→ **PAGE EXTRACT**
════════

5 analytics tools for predicting World Cup success or failure

You’ll have a better chance than in the office sweepstake.

By Joe Curtis

The World Cup is upon us again, and this time around CBR are prepared.

You see, we’ve compiled a list of algorithms that will help us and you make a safe bet on the winner.

While they range from Microsoft’s search engine to a videogame, all of them feature a deep reliance on data, which probably makes for a more reliable flutter than your mate’s third pint tips.

Microsoft’s Bing

Yes, the search engine is trying to predict the winner of the World Cup. Microsoft said last Tuesday that it’s busy collating lots of data including variables from social to sport to predict every result at the summer football tournament.

Its Bing Predicts feature started by forecasting contestants’ success on TV shows like The Voice, Dancing With the Stars and American Idol, but now a simple search for World Cup Predictions or any group matches will lead to Bing’s predictions.

════════

→ **RECORDED INFORMATION**
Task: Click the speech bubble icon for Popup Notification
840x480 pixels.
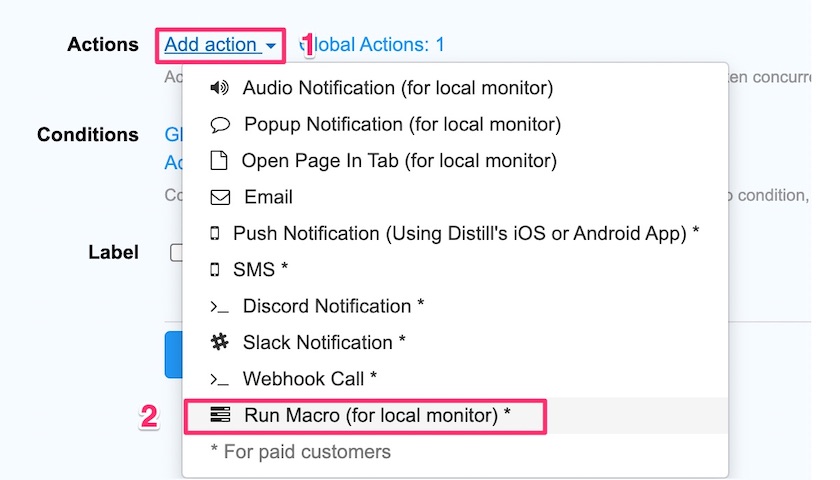Action: coord(220,125)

════════

→ **SET EXERCISE A**
Could you output everything in the World Cup prediction article from "5 analytics tools" down to "on the winner.", word for word?
→ **SET EXERCISE B**
Answer these questions about the World Cup prediction article:
(i) Who is named as the writer?
(ii) When did Microsoft say it was collating data to predict results?
(iii) Which TV shows did Bing Predicts first forecast?
Answer using only the World Cup prediction article, not the data.

→ **FULL SOLUTION A**
5 analytics tools for predicting World Cup success or failure

You’ll have a better chance than in the office sweepstake.

By Joe Curtis

The World Cup is upon us again, and this time around CBR are prepared.

You see, we’ve compiled a list of algorithms that will help us and you make a safe bet on the winner.

→ **FULL SOLUTION B**
(i) Joe Curtis
(ii) Last Tuesday
(iii) The Voice, Dancing With the Stars and American Idol